(GIVEN RECORDS begins)
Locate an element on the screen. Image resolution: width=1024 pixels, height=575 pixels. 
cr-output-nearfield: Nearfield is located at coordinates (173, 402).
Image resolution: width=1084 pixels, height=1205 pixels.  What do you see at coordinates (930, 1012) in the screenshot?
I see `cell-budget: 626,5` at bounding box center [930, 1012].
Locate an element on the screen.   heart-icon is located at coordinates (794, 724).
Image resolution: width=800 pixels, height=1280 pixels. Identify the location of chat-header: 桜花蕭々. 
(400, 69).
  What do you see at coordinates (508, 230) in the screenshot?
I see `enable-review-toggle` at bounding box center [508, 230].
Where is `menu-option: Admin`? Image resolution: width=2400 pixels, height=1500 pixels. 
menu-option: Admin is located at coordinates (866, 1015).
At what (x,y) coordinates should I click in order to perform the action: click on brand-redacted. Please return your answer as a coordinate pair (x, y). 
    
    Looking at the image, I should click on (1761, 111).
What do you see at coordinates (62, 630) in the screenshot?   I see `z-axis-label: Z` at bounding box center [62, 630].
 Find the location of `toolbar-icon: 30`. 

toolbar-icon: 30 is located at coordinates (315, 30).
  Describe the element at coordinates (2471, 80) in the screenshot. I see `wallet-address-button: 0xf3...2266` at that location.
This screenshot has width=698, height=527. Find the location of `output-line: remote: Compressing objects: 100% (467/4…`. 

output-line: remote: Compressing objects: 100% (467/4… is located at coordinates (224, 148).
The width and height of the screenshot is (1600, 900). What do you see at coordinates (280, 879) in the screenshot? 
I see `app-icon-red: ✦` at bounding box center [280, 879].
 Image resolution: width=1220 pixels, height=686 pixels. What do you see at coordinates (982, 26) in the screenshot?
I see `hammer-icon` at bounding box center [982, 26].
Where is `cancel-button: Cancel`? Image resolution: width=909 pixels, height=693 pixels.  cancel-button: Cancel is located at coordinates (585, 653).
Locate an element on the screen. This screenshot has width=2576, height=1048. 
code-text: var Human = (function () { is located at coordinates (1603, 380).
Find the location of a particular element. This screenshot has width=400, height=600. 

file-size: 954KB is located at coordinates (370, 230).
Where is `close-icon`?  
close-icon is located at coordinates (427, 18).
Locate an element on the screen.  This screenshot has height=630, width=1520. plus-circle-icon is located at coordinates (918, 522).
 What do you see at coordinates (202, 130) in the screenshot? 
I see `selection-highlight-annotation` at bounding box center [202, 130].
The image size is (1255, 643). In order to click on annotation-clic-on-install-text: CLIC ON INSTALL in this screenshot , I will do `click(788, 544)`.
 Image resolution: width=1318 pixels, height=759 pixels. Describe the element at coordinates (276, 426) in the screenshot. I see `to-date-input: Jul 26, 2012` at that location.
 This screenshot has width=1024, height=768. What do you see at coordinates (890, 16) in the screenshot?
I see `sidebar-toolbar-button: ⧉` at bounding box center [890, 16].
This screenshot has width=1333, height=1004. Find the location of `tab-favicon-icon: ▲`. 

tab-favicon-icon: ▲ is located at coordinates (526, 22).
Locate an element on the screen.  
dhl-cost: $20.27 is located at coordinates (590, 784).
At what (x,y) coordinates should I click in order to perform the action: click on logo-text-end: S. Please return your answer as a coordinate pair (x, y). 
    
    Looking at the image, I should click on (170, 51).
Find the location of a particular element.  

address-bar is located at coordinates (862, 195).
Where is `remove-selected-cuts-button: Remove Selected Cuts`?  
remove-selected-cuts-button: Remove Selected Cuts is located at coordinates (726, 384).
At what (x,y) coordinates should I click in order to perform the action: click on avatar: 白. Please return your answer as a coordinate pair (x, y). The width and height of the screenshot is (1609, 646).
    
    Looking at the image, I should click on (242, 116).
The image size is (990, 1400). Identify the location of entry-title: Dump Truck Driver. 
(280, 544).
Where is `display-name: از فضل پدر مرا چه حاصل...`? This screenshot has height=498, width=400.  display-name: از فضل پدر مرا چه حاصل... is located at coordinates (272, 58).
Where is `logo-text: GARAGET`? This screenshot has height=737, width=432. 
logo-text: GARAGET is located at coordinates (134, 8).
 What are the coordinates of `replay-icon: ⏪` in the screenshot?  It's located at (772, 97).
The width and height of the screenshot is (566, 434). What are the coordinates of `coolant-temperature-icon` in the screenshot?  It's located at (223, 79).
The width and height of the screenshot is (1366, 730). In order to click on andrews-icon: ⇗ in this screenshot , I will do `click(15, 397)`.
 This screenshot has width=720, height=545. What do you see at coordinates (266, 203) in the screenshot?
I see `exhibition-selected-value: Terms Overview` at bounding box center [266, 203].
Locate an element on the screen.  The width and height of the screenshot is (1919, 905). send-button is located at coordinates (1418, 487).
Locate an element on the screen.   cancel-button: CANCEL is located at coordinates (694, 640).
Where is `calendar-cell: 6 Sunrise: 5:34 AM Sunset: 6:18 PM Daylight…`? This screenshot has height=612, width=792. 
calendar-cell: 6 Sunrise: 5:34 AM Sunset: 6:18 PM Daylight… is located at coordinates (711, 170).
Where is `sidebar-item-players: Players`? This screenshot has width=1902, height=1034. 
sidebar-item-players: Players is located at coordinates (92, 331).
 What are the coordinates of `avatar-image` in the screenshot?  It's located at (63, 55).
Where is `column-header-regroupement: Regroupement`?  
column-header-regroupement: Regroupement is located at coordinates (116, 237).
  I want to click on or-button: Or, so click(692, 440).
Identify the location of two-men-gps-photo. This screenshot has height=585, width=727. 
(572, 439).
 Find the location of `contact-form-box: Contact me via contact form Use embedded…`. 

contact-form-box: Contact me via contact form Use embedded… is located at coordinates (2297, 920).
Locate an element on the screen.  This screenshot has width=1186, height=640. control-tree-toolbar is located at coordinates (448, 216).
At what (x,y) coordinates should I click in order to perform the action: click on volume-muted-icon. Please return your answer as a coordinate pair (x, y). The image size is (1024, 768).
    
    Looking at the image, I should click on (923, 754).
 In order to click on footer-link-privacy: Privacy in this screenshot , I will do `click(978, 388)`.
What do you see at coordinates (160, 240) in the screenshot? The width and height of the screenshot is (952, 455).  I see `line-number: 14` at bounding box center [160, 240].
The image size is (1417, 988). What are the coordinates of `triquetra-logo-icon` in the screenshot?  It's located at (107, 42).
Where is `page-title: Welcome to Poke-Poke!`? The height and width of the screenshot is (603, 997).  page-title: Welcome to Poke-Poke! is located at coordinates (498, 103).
(GIVEN RECORDS ends)
TO-DO ITEM: Extract the listing lines verbatim, starting at the line that contains "is (1609, 646)." and ending at the line that contains "Looking at the image, I should click on (242, 116).".

ANSWER FOR THIS EXERCISE:
At what (x,y) coordinates should I click in order to perform the action: click on avatar: 白. Please return your answer as a coordinate pair (x, y). The width and height of the screenshot is (1609, 646).
    
    Looking at the image, I should click on (242, 116).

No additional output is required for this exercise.